Daarnaast zijn er steeds meer gemeenten met een toezichtkader, zoals in de regio Rotterdam-Rijnmond. In dat kader staat wat de aanbieders en de toezichthouder van elkaar kunnen verwachten. Het kader waarborgt de kwaliteit van de zorg én het toezicht door toetsingseisen duidelijk te maken. Daarnaast is het een praktisch middel voor zowel de toezichthouder als de aanbieder om werkzaamheden in te richten.

Meer best practices

Steeds meer gemeenten zetten in op transparantie. Zo zijn ook weer in Rotterdam-Rijnmond alle toezichtrapporten in principe openbaar. De Man: “Openbare rapporten bieden inwoners inzicht in de kwaliteit van Wmo-voorziening én openbaarheid is een extra stimulans voor aanbieders om de kwaliteit van hun zorg te verbeteren. Een andere manier om kwaliteitsverbetering aan te jagen is een calamiteitenprotocol. In zo’n protocol staat verwoord wat de rol is van toezicht in het geval van een calamiteit of geweldsincident. Een belangrijke professionaliseringsslag van het toezicht. Het aantal gemeenten met een uitgebreid calamiteitenprotocol neemt gestaag toe.”

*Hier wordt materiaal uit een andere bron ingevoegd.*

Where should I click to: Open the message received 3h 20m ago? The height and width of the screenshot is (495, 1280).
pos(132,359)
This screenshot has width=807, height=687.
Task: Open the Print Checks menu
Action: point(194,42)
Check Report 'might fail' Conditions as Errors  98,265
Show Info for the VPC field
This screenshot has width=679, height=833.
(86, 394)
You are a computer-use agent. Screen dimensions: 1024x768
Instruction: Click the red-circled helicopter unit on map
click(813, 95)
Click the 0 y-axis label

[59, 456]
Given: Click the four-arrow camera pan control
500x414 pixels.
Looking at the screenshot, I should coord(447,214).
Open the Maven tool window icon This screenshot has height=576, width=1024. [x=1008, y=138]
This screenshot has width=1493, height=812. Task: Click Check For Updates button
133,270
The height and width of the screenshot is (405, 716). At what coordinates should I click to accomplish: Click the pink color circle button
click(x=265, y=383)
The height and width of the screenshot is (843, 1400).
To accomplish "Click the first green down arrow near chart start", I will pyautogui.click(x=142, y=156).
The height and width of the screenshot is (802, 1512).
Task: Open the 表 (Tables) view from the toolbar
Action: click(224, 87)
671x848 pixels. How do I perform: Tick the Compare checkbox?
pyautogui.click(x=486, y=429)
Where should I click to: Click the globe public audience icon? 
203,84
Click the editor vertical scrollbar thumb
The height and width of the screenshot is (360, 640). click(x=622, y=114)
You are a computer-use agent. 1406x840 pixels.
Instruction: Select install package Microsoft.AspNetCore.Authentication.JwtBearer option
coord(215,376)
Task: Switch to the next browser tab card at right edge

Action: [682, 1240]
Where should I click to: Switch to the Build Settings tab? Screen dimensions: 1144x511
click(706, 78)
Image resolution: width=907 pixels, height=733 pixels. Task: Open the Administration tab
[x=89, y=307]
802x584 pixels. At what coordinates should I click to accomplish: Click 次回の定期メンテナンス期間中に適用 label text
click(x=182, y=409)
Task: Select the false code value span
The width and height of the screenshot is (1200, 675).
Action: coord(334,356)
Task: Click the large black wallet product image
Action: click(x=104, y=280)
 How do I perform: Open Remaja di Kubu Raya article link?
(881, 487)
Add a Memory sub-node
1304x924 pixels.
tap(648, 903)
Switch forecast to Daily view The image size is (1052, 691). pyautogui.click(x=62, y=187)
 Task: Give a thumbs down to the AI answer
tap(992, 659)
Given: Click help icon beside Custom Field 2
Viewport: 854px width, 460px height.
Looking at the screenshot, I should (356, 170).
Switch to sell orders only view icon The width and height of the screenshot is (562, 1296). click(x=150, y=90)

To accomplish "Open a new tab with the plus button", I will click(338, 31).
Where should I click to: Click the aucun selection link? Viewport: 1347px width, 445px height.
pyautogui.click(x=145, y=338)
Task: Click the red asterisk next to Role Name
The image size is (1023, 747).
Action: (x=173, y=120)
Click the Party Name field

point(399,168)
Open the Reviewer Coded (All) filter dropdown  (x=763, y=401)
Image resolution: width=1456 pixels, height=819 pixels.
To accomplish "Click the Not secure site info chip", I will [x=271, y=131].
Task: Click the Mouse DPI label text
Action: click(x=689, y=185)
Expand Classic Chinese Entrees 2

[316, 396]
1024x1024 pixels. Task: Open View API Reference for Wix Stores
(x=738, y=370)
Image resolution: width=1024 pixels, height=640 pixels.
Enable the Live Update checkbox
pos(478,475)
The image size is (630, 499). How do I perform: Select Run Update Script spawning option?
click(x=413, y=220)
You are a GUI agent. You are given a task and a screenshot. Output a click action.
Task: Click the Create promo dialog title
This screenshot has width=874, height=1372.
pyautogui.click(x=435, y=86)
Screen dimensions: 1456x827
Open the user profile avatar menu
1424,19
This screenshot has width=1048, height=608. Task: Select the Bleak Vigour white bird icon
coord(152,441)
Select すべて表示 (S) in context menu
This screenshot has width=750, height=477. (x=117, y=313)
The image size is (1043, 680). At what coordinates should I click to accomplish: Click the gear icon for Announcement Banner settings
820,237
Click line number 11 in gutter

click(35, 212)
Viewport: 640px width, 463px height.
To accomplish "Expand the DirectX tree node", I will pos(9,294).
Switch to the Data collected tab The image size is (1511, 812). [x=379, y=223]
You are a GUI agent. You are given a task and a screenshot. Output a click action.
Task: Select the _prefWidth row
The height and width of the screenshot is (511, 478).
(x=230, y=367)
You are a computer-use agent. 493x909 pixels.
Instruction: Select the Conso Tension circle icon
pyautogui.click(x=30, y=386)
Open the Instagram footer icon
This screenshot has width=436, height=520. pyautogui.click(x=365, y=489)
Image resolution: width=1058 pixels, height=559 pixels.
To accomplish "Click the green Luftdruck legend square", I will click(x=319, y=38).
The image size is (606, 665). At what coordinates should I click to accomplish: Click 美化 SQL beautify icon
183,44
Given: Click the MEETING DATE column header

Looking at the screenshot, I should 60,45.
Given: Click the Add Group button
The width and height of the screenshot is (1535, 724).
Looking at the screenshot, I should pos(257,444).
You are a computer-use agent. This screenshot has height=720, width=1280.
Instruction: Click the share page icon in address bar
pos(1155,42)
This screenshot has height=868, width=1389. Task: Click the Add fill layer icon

En neem de twaalf Twentse gemeenten die de Toolbox Zorgfraude Twente hebben gemaakt voor preventie, controle en handhaving van zorgfraude. “Die toolbox bevat onder andere een stoplichtmodel: aanbieders die in dat model rood of oranje scoren worden onderzocht of bezocht om te beoordelen of ze voldoen aan de afspraken. Dit soort best practices deelt de VNG met alle gemeenten op online fora, tijdens bijeenkomsten en via handreikingen, trainingen en opleidingen.”

Jonge hond en ervaren mentor

Ook de IGJ speelt in samenwerking met VNG een rol in de verbetering van het Wmo-toezicht. Er zijn immers volop raakvlakken tussen het toezicht van de inspectie en van de gemeente. Zo zijn er de nodige instellingen waar aanbieders zitten die zowel onder het toezicht van de gemeente als van de IGJ vallen. Denk aan zorgboerderijen waar volwassenen komen die Wmo-ondersteuning krijgen, maar ook jongeren van wie de zorg wordt bekostigd vanuit de Jeugdwet, waarop de IGJ toezicht houdt. “Daarbij komt dat de inspectie ontzettend veel ervaring heeft met dit soort toezicht. Ik zie de IGJ dan ook als de ervaren oude mentor die kennis uitwisselt met jonge honden: de gemeenten. Juist door cocreatie kunnen we het toezicht verbeteren.”

“Ik zie de IGJ dan ook als de ervaren oude mentor die kennis uitwisselt met jonge honden: de gemeenten. Juist door cocreatie kunnen we het toezicht verbeteren.”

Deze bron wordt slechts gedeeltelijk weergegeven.